Exercise description
Repeat the listing word for word. No pictures belong in the copy.

[[ Input data, beginning ]]

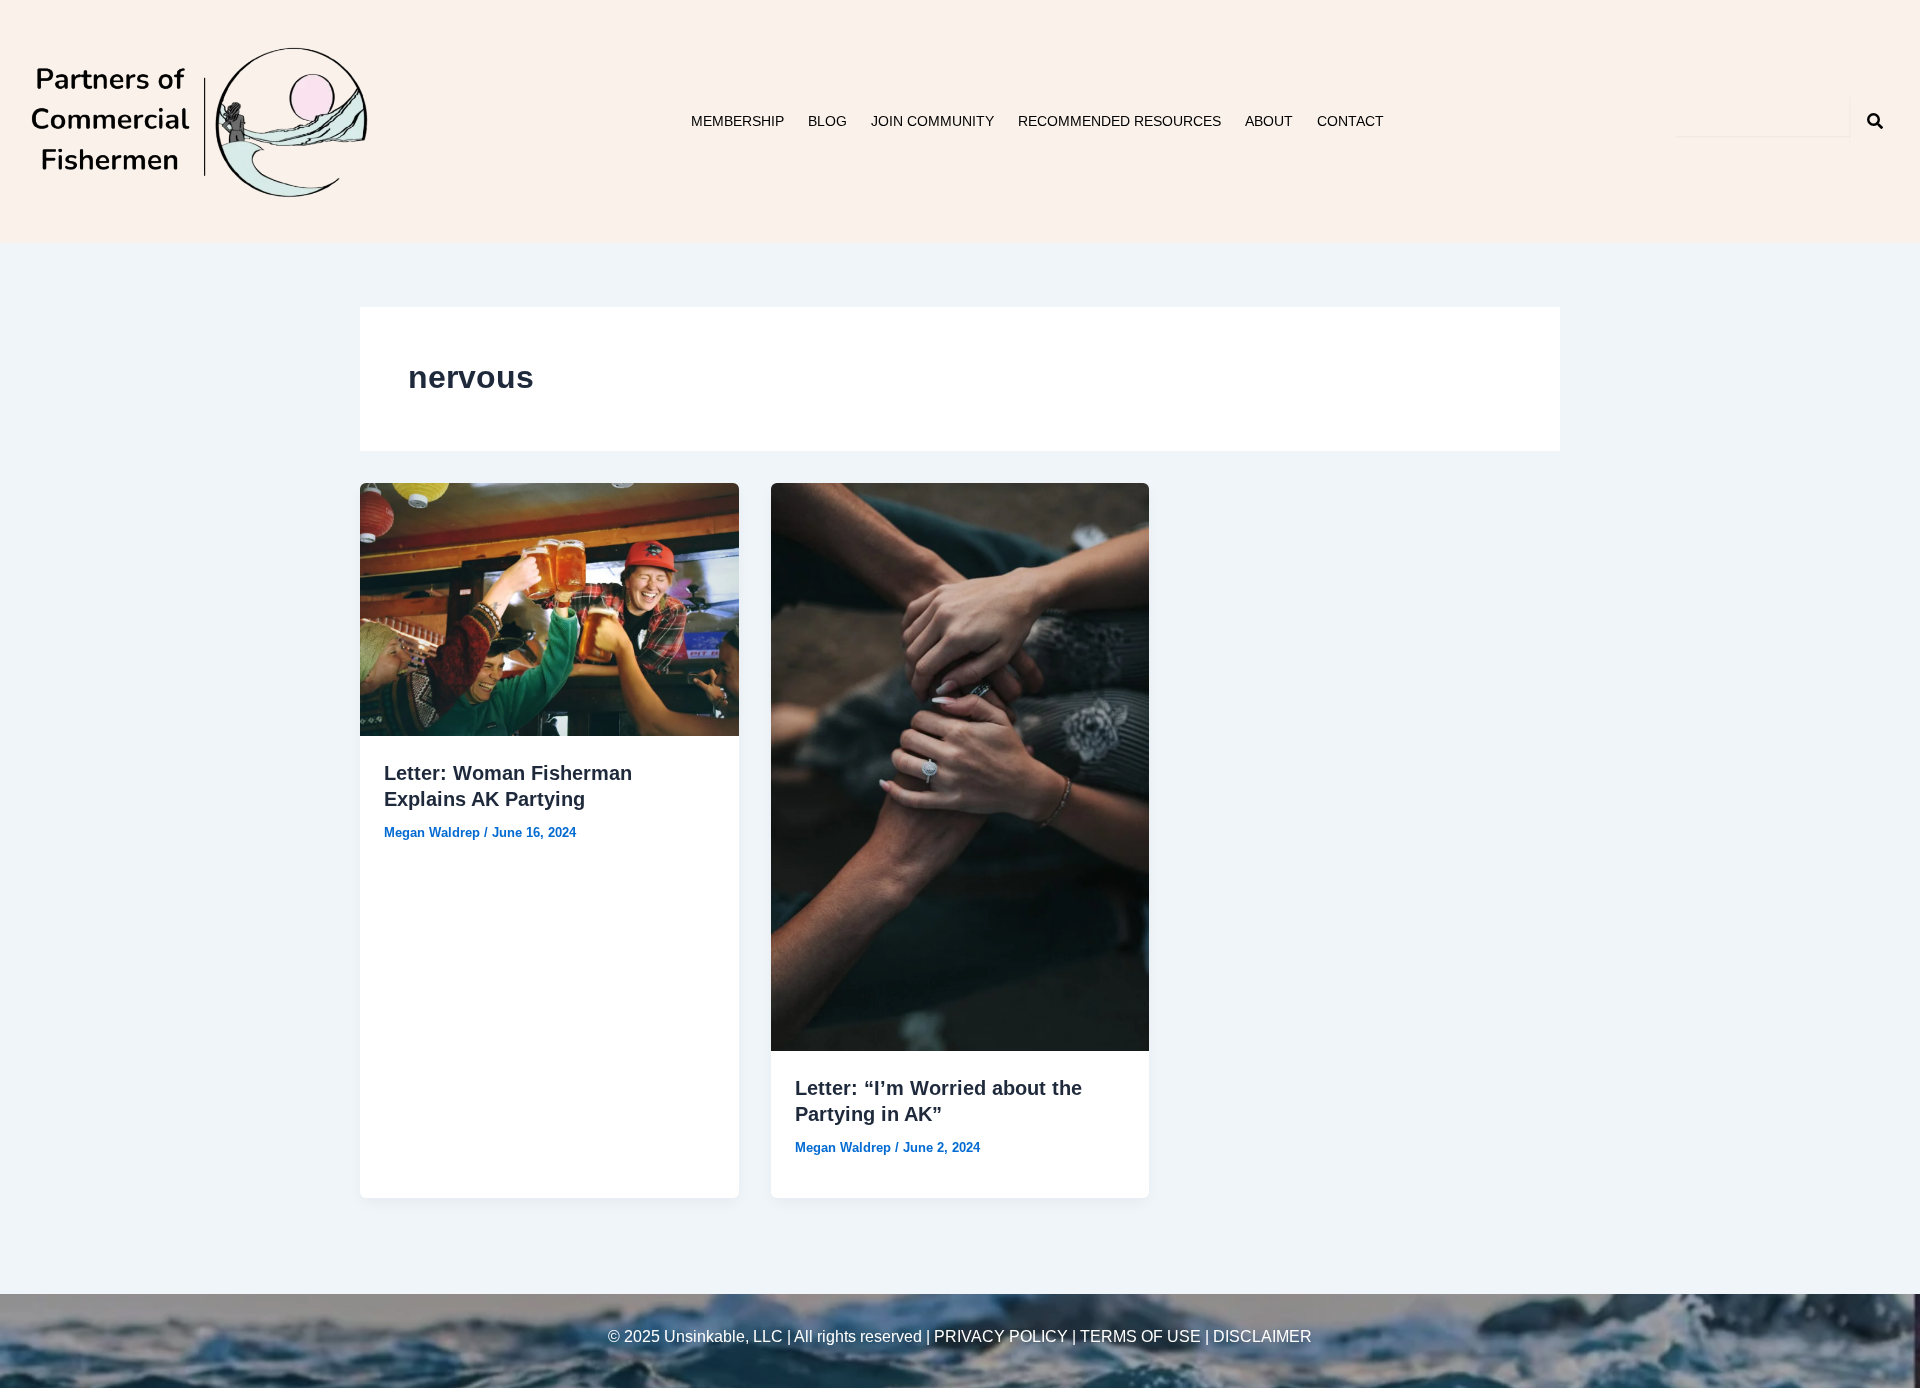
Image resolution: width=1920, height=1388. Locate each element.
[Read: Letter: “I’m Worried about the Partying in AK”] (960, 766)
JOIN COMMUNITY (932, 121)
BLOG (827, 121)
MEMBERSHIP (737, 121)
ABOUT (1269, 121)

[[ Input data, end ]]

Solution to this problem
Image resolution: width=1920, height=1388. Locate each element.
[Read: Letter: “I’m Worried about the Partying in AK”] (960, 766)
JOIN COMMUNITY (932, 121)
BLOG (827, 121)
MEMBERSHIP (737, 121)
ABOUT (1269, 121)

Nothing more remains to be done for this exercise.